本文抜粋:
--------------------------------------------------
3Dプリンティング。近年のブームのおかげで、広く知られ、様々な分野で使われるようになってきた一方で、正しく理解されていなかったり、よくわからなかったり、まだまだ知られていない使い方も可能性もあります。私も日々の仕事で「?」や「!」と思うことがしょっちゅうあります。みなさんもそうかと。

そこで、3Dプリンティングの達人や、これから使おうとされる方にも、3Dプリンティングの「?」や「!」ついて、これからこちらのブログで少しずつお伝えし、また一緒により良い使い方を考えていければと思います。

今回は、先日フランスで開かれたパリ航空ショーでStratasys社が初めて出展するなど、3Dプリンティングに関するニュースが届きました。なぜ航空機製造に3Dプリンティングが使われ始めたかについて考えてみますと…

筆者紹介

丸岡 浩幸

丸紅情報システムズ株式会社 製造ソリューション事業本部モデリング技術部アプリケーション推進課スペシャリスト。Stratasys樹脂3Dプリンター、DesktopMetal金属3Dプリンターの国内外の活用情報収集発信、より良い活用方法提案、開発業務を主に担当。
--------------------------------------------------
提供資料:
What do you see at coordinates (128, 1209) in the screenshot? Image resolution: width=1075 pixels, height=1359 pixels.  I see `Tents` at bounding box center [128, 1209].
--------------------------------------------------
課題 A: 3Dプリンティングの本文抜粋から、筆者が主に担当している業務をすべて挙げてください。
課題 B: 3Dプリンティングの本文抜粋を、最後の文の後から書き継いでください。

解答 A:
・Stratasys樹脂3Dプリンター、DesktopMetal金属3Dプリンターの国内外の活用情報収集発信
・より良い活用方法提案
・開発業務

解答 B:
パリ航空ショーは1908年(明治41年!)に始まり、現在は2年に1回開催される、世界最大規模の航空宇宙関連製品の見本市で、第52回の今年は2017年 6月19-25日にパリ郊外にあるル・ブルジェ空港で開催されたそうです。

48か国から2381の出展、32万人の来場者があり、各社最新の飛行機を展示、この場で商談するという、想像もつかないスケールです。筆者は行けませんでしたが、日本からもMRJが初めてヨーロッパへ飛行したことなどが報道されていました。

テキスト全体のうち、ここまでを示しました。